*Required work:*
Output every record below precisely as it is written.

*Data shown:*
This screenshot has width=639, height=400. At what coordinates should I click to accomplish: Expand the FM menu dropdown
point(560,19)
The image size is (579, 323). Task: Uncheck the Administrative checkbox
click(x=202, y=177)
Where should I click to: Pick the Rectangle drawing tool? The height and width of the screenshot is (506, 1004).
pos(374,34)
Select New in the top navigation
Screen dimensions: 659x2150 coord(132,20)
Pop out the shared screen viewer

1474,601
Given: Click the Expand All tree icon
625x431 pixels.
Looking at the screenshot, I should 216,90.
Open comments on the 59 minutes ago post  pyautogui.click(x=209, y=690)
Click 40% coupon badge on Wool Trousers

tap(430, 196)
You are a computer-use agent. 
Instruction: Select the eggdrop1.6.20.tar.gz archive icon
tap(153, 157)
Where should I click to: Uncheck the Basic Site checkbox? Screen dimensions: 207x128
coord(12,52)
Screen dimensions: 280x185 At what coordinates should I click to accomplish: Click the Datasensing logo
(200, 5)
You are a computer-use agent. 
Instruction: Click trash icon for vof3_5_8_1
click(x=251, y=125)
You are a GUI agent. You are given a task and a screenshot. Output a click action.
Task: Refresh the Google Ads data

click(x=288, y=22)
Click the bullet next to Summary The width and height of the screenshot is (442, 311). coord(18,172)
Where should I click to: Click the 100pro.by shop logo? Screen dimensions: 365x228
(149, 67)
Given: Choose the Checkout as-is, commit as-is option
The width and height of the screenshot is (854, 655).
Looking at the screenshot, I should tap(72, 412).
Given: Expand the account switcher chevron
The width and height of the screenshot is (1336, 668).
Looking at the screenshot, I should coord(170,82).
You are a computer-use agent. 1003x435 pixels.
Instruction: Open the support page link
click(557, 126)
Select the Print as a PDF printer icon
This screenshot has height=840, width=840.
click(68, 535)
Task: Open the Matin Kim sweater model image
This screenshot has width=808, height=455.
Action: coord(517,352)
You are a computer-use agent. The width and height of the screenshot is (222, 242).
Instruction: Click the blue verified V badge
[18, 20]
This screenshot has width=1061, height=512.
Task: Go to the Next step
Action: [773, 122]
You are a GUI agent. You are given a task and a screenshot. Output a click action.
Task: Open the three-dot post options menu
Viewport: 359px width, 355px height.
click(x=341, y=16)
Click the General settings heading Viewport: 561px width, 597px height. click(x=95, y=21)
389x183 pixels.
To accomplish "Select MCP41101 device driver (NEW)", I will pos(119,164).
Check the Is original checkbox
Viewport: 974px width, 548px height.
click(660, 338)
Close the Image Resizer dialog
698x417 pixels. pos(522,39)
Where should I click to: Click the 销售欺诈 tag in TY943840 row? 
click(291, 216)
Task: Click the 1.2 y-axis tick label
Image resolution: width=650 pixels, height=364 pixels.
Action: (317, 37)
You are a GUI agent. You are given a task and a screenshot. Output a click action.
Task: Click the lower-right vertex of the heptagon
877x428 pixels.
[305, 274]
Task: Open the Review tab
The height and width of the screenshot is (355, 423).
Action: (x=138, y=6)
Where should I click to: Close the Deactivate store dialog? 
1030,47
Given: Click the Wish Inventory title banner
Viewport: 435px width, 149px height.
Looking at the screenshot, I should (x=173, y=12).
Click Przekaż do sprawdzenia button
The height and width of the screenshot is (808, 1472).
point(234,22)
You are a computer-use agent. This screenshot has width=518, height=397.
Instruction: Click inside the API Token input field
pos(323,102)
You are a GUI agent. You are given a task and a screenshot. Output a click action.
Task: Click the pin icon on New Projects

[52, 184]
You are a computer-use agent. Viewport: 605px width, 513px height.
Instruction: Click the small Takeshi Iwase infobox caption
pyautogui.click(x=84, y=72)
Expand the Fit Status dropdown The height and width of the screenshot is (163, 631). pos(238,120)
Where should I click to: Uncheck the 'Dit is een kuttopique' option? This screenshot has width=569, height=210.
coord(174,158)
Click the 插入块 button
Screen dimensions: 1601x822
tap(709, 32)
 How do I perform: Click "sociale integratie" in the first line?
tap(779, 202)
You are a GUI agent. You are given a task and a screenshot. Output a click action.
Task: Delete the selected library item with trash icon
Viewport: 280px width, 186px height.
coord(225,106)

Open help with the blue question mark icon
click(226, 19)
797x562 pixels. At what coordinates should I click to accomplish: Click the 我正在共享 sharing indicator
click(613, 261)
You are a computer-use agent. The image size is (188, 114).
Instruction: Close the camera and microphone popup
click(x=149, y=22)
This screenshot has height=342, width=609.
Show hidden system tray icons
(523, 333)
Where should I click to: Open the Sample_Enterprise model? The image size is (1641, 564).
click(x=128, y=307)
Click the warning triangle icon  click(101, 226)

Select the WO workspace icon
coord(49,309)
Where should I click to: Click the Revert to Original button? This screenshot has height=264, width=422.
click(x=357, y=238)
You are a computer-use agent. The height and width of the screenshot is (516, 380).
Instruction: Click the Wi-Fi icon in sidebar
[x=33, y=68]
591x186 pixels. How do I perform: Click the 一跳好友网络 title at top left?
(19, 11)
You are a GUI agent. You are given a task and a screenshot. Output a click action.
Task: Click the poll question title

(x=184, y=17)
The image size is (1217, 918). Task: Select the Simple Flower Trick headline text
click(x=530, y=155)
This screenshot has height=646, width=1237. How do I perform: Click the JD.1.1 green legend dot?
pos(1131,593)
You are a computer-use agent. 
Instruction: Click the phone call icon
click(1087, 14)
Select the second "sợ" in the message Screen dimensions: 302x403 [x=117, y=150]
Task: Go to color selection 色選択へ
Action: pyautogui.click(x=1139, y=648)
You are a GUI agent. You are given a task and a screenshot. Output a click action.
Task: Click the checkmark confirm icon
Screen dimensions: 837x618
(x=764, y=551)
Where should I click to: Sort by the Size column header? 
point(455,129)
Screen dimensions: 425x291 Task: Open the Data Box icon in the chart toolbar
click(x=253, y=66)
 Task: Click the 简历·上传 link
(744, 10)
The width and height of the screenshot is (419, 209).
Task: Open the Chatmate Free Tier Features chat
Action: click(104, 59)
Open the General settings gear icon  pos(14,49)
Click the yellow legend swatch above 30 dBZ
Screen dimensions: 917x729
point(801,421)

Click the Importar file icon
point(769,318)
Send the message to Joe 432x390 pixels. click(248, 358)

*Task result:*
This screenshot has width=639, height=400. At what coordinates should I click to accomplish: Expand the FM menu dropdown
point(560,19)
The image size is (579, 323). Task: Uncheck the Administrative checkbox
click(x=202, y=177)
Where should I click to: Pick the Rectangle drawing tool? The height and width of the screenshot is (506, 1004).
pos(374,34)
Select New in the top navigation
Screen dimensions: 659x2150 coord(132,20)
Pop out the shared screen viewer

1474,601
Given: Click the Expand All tree icon
625x431 pixels.
Looking at the screenshot, I should 216,90.
Open comments on the 59 minutes ago post  pyautogui.click(x=209, y=690)
Click 40% coupon badge on Wool Trousers

tap(430, 196)
You are a computer-use agent. 
Instruction: Select the eggdrop1.6.20.tar.gz archive icon
tap(153, 157)
Where should I click to: Uncheck the Basic Site checkbox? Screen dimensions: 207x128
coord(12,52)
Screen dimensions: 280x185 At what coordinates should I click to accomplish: Click the Datasensing logo
(200, 5)
You are a computer-use agent. 
Instruction: Click trash icon for vof3_5_8_1
click(x=251, y=125)
You are a GUI agent. You are given a task and a screenshot. Output a click action.
Task: Refresh the Google Ads data

click(x=288, y=22)
Click the bullet next to Summary The width and height of the screenshot is (442, 311). coord(18,172)
Where should I click to: Click the 100pro.by shop logo? Screen dimensions: 365x228
(149, 67)
Given: Choose the Checkout as-is, commit as-is option
The width and height of the screenshot is (854, 655).
Looking at the screenshot, I should tap(72, 412).
Given: Expand the account switcher chevron
The width and height of the screenshot is (1336, 668).
Looking at the screenshot, I should coord(170,82).
You are a computer-use agent. 1003x435 pixels.
Instruction: Open the support page link
click(557, 126)
Select the Print as a PDF printer icon
This screenshot has height=840, width=840.
click(68, 535)
Task: Open the Matin Kim sweater model image
This screenshot has width=808, height=455.
Action: coord(517,352)
You are a computer-use agent. The width and height of the screenshot is (222, 242).
Instruction: Click the blue verified V badge
[18, 20]
This screenshot has width=1061, height=512.
Task: Go to the Next step
Action: [773, 122]
You are a GUI agent. You are given a task and a screenshot. Output a click action.
Task: Open the three-dot post options menu
Viewport: 359px width, 355px height.
click(x=341, y=16)
Click the General settings heading Viewport: 561px width, 597px height. click(x=95, y=21)
389x183 pixels.
To accomplish "Select MCP41101 device driver (NEW)", I will pos(119,164).
Check the Is original checkbox
Viewport: 974px width, 548px height.
click(660, 338)
Close the Image Resizer dialog
698x417 pixels. pos(522,39)
Where should I click to: Click the 销售欺诈 tag in TY943840 row? 
click(291, 216)
Task: Click the 1.2 y-axis tick label
Image resolution: width=650 pixels, height=364 pixels.
Action: (317, 37)
You are a GUI agent. You are given a task and a screenshot. Output a click action.
Task: Click the lower-right vertex of the heptagon
877x428 pixels.
[305, 274]
Task: Open the Review tab
The height and width of the screenshot is (355, 423).
Action: (x=138, y=6)
Where should I click to: Close the Deactivate store dialog? 
1030,47
Given: Click the Wish Inventory title banner
Viewport: 435px width, 149px height.
Looking at the screenshot, I should (x=173, y=12).
Click Przekaż do sprawdzenia button
The height and width of the screenshot is (808, 1472).
point(234,22)
You are a computer-use agent. This screenshot has width=518, height=397.
Instruction: Click inside the API Token input field
pos(323,102)
You are a GUI agent. You are given a task and a screenshot. Output a click action.
Task: Click the pin icon on New Projects

[52, 184]
You are a computer-use agent. Viewport: 605px width, 513px height.
Instruction: Click the small Takeshi Iwase infobox caption
pyautogui.click(x=84, y=72)
Expand the Fit Status dropdown The height and width of the screenshot is (163, 631). pos(238,120)
Where should I click to: Uncheck the 'Dit is een kuttopique' option? This screenshot has width=569, height=210.
coord(174,158)
Click the 插入块 button
Screen dimensions: 1601x822
tap(709, 32)
 How do I perform: Click "sociale integratie" in the first line?
tap(779, 202)
You are a GUI agent. You are given a task and a screenshot. Output a click action.
Task: Delete the selected library item with trash icon
Viewport: 280px width, 186px height.
coord(225,106)

Open help with the blue question mark icon
click(226, 19)
797x562 pixels. At what coordinates should I click to accomplish: Click the 我正在共享 sharing indicator
click(613, 261)
You are a computer-use agent. The image size is (188, 114).
Instruction: Close the camera and microphone popup
click(x=149, y=22)
This screenshot has height=342, width=609.
Show hidden system tray icons
(523, 333)
Where should I click to: Open the Sample_Enterprise model? The image size is (1641, 564).
click(x=128, y=307)
Click the warning triangle icon  click(101, 226)

Select the WO workspace icon
coord(49,309)
Where should I click to: Click the Revert to Original button? This screenshot has height=264, width=422.
click(x=357, y=238)
You are a computer-use agent. The height and width of the screenshot is (516, 380).
Instruction: Click the Wi-Fi icon in sidebar
[x=33, y=68]
591x186 pixels. How do I perform: Click the 一跳好友网络 title at top left?
(19, 11)
You are a GUI agent. You are given a task and a screenshot. Output a click action.
Task: Click the poll question title

(x=184, y=17)
The image size is (1217, 918). Task: Select the Simple Flower Trick headline text
click(x=530, y=155)
This screenshot has height=646, width=1237. How do I perform: Click the JD.1.1 green legend dot?
pos(1131,593)
You are a computer-use agent. 
Instruction: Click the phone call icon
click(1087, 14)
Select the second "sợ" in the message Screen dimensions: 302x403 [x=117, y=150]
Task: Go to color selection 色選択へ
Action: pyautogui.click(x=1139, y=648)
You are a GUI agent. You are given a task and a screenshot. Output a click action.
Task: Click the checkmark confirm icon
Screen dimensions: 837x618
(x=764, y=551)
Where should I click to: Sort by the Size column header? 
point(455,129)
Screen dimensions: 425x291 Task: Open the Data Box icon in the chart toolbar
click(x=253, y=66)
 Task: Click the 简历·上传 link
(744, 10)
The width and height of the screenshot is (419, 209).
Task: Open the Chatmate Free Tier Features chat
Action: click(104, 59)
Open the General settings gear icon  pos(14,49)
Click the yellow legend swatch above 30 dBZ
Screen dimensions: 917x729
point(801,421)

Click the Importar file icon
point(769,318)
Send the message to Joe 432x390 pixels. click(248, 358)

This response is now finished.